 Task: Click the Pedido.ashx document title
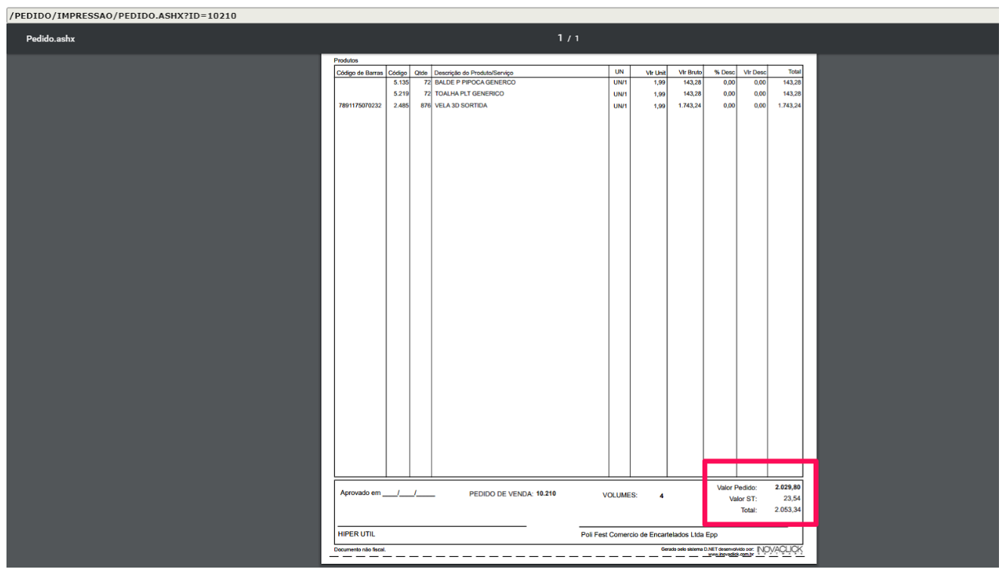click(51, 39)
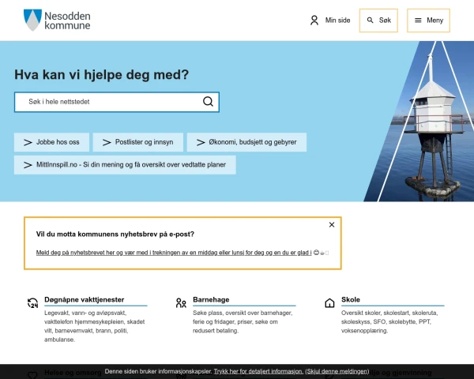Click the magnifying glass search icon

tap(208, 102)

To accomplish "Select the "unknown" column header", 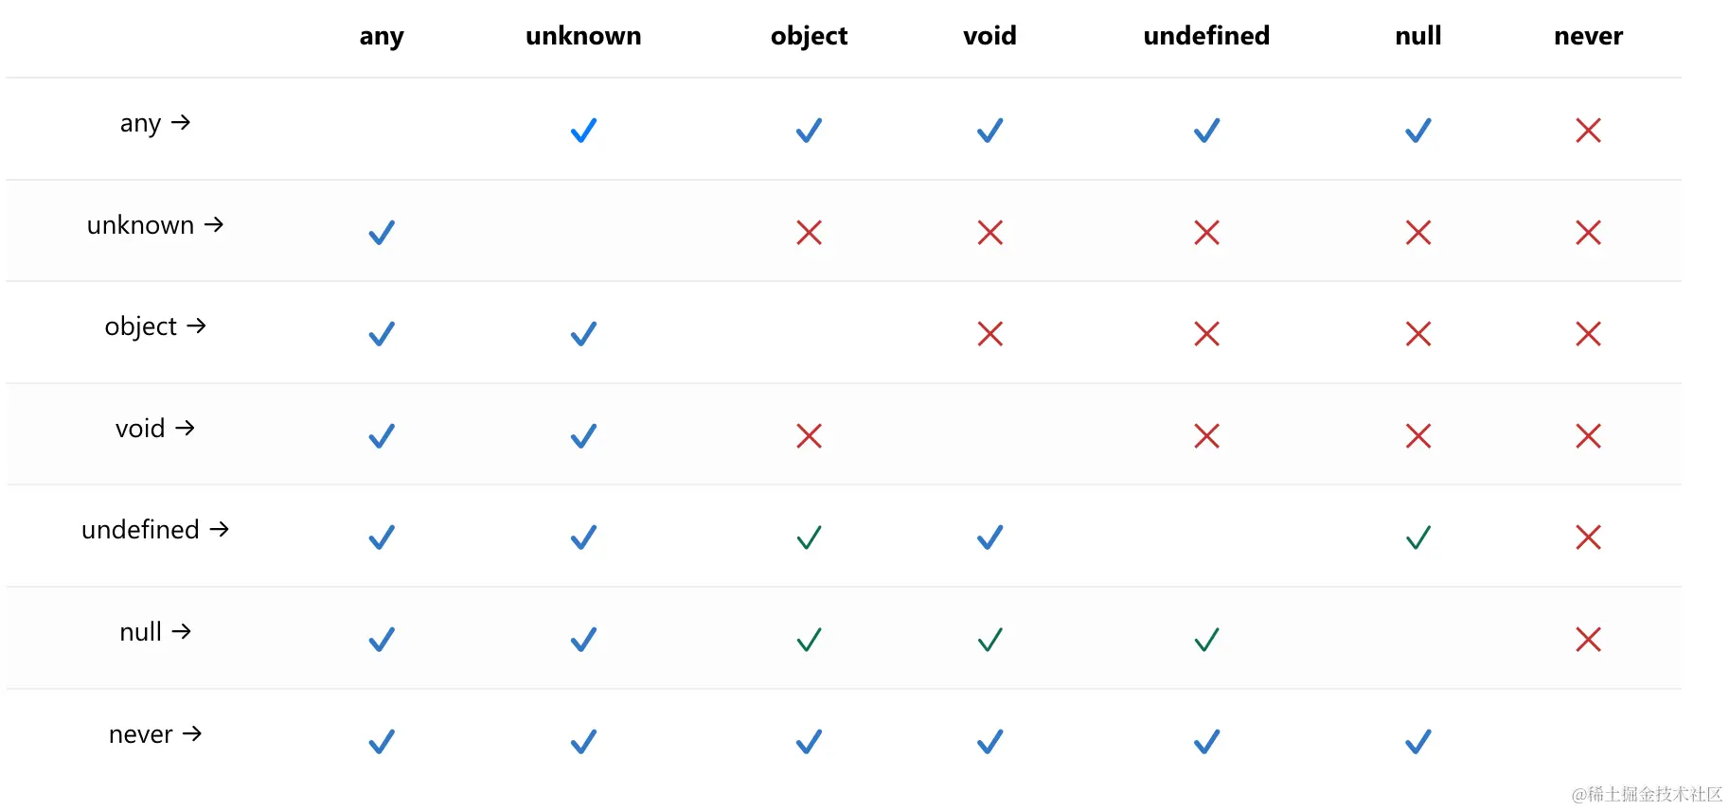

▶ [TASK OBJECTIVE]: Give back the entries above exactly as they stand. Leave the images out.

▶ [WORKED SOLUTION]:
 Task: Click the Pedido.ashx document title
click(51, 39)
Click the magnifying glass search icon

tap(208, 102)

To accomplish "Select the "unknown" column header", 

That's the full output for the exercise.